At least partially I seem to be correct about Germany so far. The medical professionals here seem to be far more human when it comes to more unusual cases. When I first visited my new family doctor (GP) a few weeks ago, she learned about my intersex condition only there during that first appointment. Yet it didn't phase her one bit, taking it in stride, only commenting on it being very unusual for her, but immediately drawing up plans to find me the proper help and having no issues with contacting this German surgeon I had found for me. During our email conversation this week she even commented on how interesting she found my case to be, if only as a very educational experience for herself. I cannot remember for the life me when any medical professional or similar in the Netherlands has ever said anything like that to me.

Anyway, to make a long story short: I have an appointment with this surgeon on the 24th of April at 11.00, so just over a month to go. The clinic the surgeon works at is in the Munich area, so that's going to mean another bit of logistics. Since it's a 3-hour trip by ICE from Karlsruhe to Munich alone, that will make doing it in a single day a tough task. I think I would also like to have someone accompany me on this initial consult appointment for both practical and mental support.

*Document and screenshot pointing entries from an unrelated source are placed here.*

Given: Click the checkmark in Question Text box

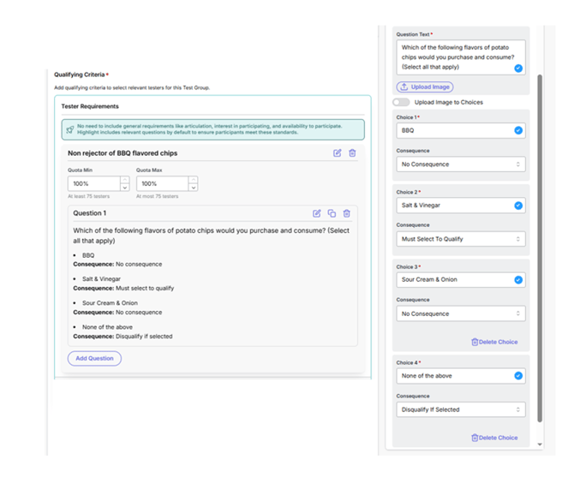Looking at the screenshot, I should [x=517, y=68].
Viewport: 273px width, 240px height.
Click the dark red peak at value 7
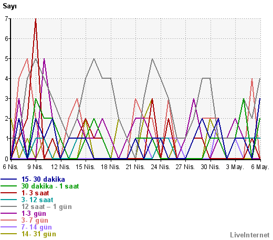[36, 19]
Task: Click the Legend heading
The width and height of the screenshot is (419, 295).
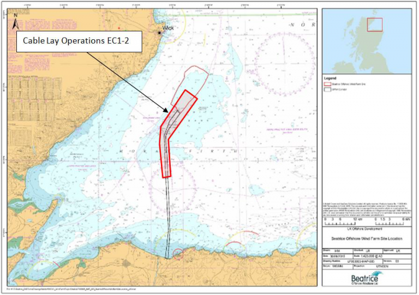Action: point(329,80)
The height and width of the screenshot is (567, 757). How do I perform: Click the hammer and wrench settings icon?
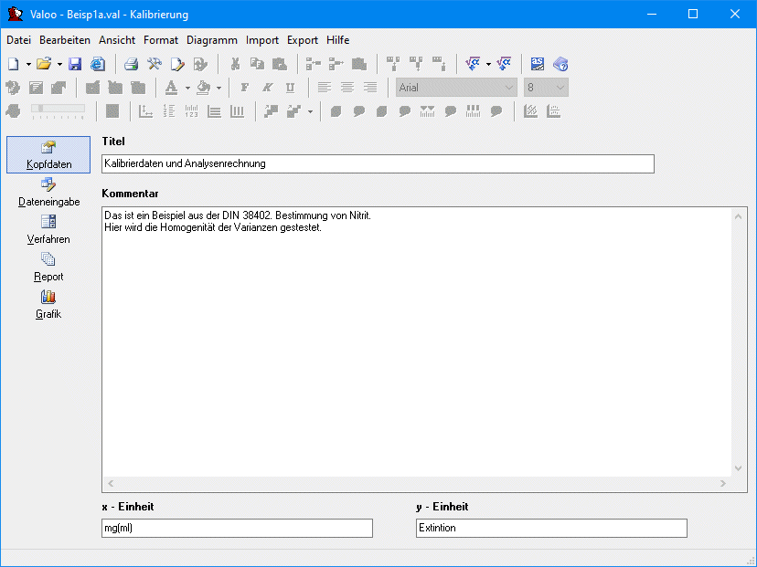coord(155,64)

While this appointment is 'merely' a consult, the surgeon has already looked at my medical files and MRI scans before so we both will go into it with the goal of setting up a surgery. Here my dreams of regaining my body by having my female side restored through a reconstructive surgery will meet this surgeon's professional reality and the limits of his skills. Here I know that I can take small disappointments and compromises. If I can get access to all that my body has been born with, that is all that I need right now. All I fear here is a repeat of last year's disappointment when I thought I had found a surgeon in the Netherlands, yet he turned me resolutely down at the last moment without a proper excuse.

To think about this surgery actually happening and it being over with in maybe two months from now is almost inconceivable to me. For a decade now I have been stuck in this infinite loop where any hope to get medical help got squashed mercilessly. No recognition, just accusations of me being a lying, self-deceiving, impossible to handle transgender person who was just making life hard for itself by being so difficult and suffering from those self-delusions about somehow having an intersex condition. Only thanks to German medical evidence have I been able to partially break out of this loop, but only a successful surgery will fully break it forever.

When I think about after this potential surgery, that I could reach down there and feel the changes. This thought doesn't carry any kind of sexual energy with it, only sheer and utter relief, enough to send me wailing into tears of thankfulness, that it's all finally over, done with it and never will come back again. This would be the end game: the proper conclusion to a decade of suffering due to the rigid, patronizing and human rights violating attitude in the Netherlands towards medical minorities.

Or just another series of horrible disappointments, sending me back to square one.